从前在侯府时,仗着如夫人得宠,二公子可没少欺负过她家公子,连他们正常份例的东西都要抢,慕汐早记着这账呢。
“嗯,你看着安排吧。”可不能让镇北侯忘了,他还有个被他送进宫的嫡子,沈郁可不乐意见到他离开后,镇北侯和如夫人母子亲如一家的画面。
“是。”慕汐心里闪过无数种能让侯府人难堪的做法,又逐一否定,她得想一个既让侯府人膈应又让其他人无法诟病的做法。

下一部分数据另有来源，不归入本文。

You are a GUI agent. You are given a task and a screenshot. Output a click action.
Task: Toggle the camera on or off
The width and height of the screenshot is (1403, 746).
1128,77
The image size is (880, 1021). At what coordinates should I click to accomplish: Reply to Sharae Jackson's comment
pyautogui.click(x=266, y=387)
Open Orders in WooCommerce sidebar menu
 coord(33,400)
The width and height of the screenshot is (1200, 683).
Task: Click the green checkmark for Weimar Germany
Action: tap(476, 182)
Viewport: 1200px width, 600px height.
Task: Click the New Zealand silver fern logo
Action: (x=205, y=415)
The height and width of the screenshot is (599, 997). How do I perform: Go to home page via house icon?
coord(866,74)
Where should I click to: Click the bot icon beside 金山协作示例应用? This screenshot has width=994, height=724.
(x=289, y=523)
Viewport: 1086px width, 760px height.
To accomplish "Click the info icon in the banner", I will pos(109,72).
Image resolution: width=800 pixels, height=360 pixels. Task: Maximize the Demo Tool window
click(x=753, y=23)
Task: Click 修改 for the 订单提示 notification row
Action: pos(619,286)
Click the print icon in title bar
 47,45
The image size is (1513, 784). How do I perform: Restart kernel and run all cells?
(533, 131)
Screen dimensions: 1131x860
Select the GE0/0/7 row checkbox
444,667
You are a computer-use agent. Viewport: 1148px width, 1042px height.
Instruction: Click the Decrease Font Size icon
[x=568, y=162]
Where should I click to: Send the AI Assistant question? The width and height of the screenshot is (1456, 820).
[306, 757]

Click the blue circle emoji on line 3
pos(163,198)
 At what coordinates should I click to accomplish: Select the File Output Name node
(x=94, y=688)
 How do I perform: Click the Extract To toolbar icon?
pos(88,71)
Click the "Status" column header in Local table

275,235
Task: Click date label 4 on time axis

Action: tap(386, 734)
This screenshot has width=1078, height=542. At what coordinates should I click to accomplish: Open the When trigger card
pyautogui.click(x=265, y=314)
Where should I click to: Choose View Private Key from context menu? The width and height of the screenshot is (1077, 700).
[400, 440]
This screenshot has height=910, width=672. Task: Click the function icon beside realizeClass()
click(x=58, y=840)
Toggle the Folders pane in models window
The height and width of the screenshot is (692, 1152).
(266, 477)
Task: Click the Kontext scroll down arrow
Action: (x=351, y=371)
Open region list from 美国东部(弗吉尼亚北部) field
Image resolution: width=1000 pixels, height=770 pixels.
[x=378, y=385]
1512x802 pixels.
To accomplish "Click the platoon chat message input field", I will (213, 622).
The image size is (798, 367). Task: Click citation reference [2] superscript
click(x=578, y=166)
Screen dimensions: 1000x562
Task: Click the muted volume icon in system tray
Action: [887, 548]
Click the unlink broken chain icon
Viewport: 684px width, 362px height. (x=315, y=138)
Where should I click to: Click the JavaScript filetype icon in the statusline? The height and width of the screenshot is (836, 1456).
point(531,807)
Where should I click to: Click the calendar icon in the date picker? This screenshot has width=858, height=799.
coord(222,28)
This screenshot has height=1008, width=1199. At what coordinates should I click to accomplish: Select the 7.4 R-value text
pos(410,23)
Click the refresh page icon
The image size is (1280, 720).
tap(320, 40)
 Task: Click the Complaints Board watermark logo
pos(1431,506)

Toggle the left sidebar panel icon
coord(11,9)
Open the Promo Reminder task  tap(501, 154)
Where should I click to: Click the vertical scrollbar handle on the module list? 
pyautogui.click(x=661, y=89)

“顾太医今日怎么没过来?”沈郁突然想起,顾太医好像有几天没过来了。
“顾太医前几日告假了,说是家里的小孩惹了点事,要去处理一下。”慕汐端来温好的药,“顾太医离开前备好了公子所需的药材,也留下信物,若公子需要,随时可去找他。”
“怎么……”沈郁想起来,前段时间慕汐被商君凛吓到,他有意给她放了假,顾太医之后没再来玉璋宫,想必是那段时间生的事。
慕汐的话也验证了他的猜想。
“是奴婢的错,奴婢本想找时间同公子说,但……”但这几天不知怎的,陛下一有空就来玉璋宫,慕汐怕像上次一样,一直没寻到机会和沈郁说。
“无事,顾太医可有说要到什么地方去寻他?”
“京城西街的一家药铺。”
沈郁对顾太医的了解全来自前世那人,他甚至不知道顾太医的具体获罪时间,问慕汐也是因为担忧在他不知道的时候,顾太医遭受了和前世同样的事。
殊不知,顾太医此时也在后怕。
僻静小院里,黑衣劲装少年正在练剑,身穿浅蓝色常服的青年目光柔和地看向院中少年,心中庆幸不已。
“哥!”现顾太医的存在,少年收了剑跑过来。
顾太医摸着少年汗湿的鬓:“明日我便要回去上值了,你乖乖待在家里不要惹事。”
“又是要去照顾那什么贵君吗?”少年撇嘴。
“不得无礼,贵君是为兄的恩人,你也应当好好敬重他。”知道这孩子倔,顾太医将这些天生的事说了。
“我都不知道你遇到了这样危险的事,”少年听完后怕不已,抱住青年的腰,声音闷闷的,“沈贵君今后就是我顾淮的恩人。”
而在顾太医看不到的地方,顾淮眼里一片暗沉。
中午宫里的御厨做了点心,白色糕点缀上鲜艳梅花,清香扑鼻,甜而不腻,沈郁没忍住多食了些,有些撑了,在屋外遛弯消食。